2: Meeting a Human

Uhura, Chekov, Sulu, Scotty and Kirk could only meet up for a few hours each day to work on their project together, the rest had to be done individually. They needed to meet up without arousing suspicion. On Wednesday, their cover was crashing at Scotty's after a morning a jog.

Well, it had been a jog when they'd moved here, several days apart, a month ago. Scotty, Chekov and Uhura still set a comfortable pace, enjoying the scenery in the meantime.

Kirk tried to outrun his demons. Sweat stung his eyes and his emotions flowed through his veins, unlocked and funneled into physicial activity and out, out before it drove him over the brink.

Sulu kept up with him, as the only one who could.

By the time they'd hopped the fence to the backyard, Sulu knew enough to brace himself. Kirk took two breaths to regain himself and then bowled Sulu over with a shoulder to his solar plexus. They rolled together over the grass. They had learned, the hard way, not to use fists, instead they grappled in complex holds that smeared their faces with mud and their clothes with grass-stains.
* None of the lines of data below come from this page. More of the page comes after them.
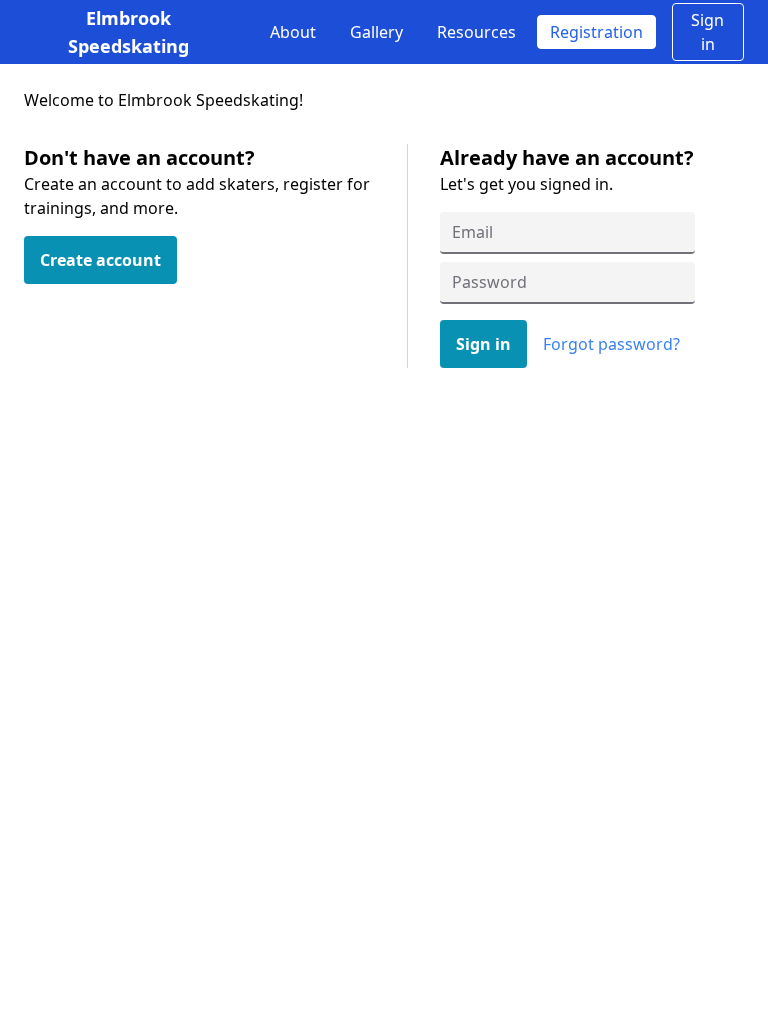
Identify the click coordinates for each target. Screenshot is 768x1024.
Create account (100, 260)
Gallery (376, 32)
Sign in (707, 32)
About (293, 32)
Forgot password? (611, 344)
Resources (476, 32)
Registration (596, 32)
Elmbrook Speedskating (128, 32)
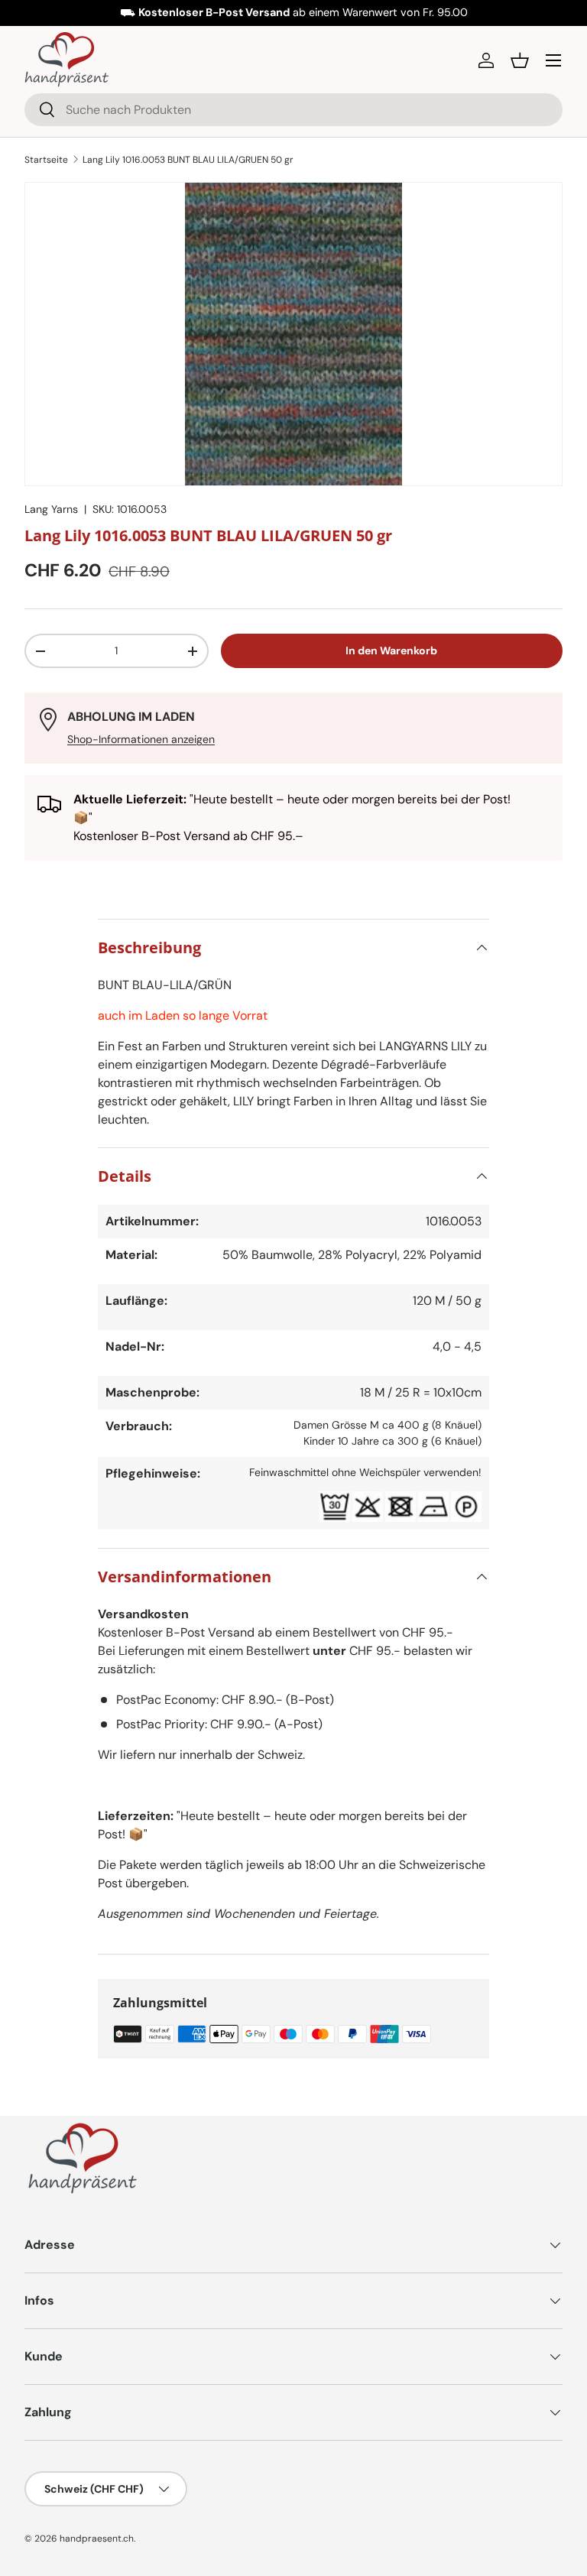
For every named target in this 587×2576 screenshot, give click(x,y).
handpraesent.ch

Kirk had laundry duty on Wednesdays.

After an hour, they called a halt. Sulu refused the glass of lemonade Chekov held out. "I'm gonna hop into the shower immediately. That was a dick move, Kirk." He stalked off.

"He ees mad with you." Chekov looked at Kirk, who lay panting in the grass. "He did not help you up."

"Funny, how his face is still so pleasant looking," Kirk rubbed hands over his face and rolled to his feet until he was crouched and rose. He hopped on one foot while he shook the other one. "He took revenge, too. Bent my ankle beyond comfortable."

"Is from Asian descent, you never really loos zat." Chekov shrugged. "What made him mad?"

Kirk grinned up from between his legs while he stretched. "I shoved mud down the front of his pants."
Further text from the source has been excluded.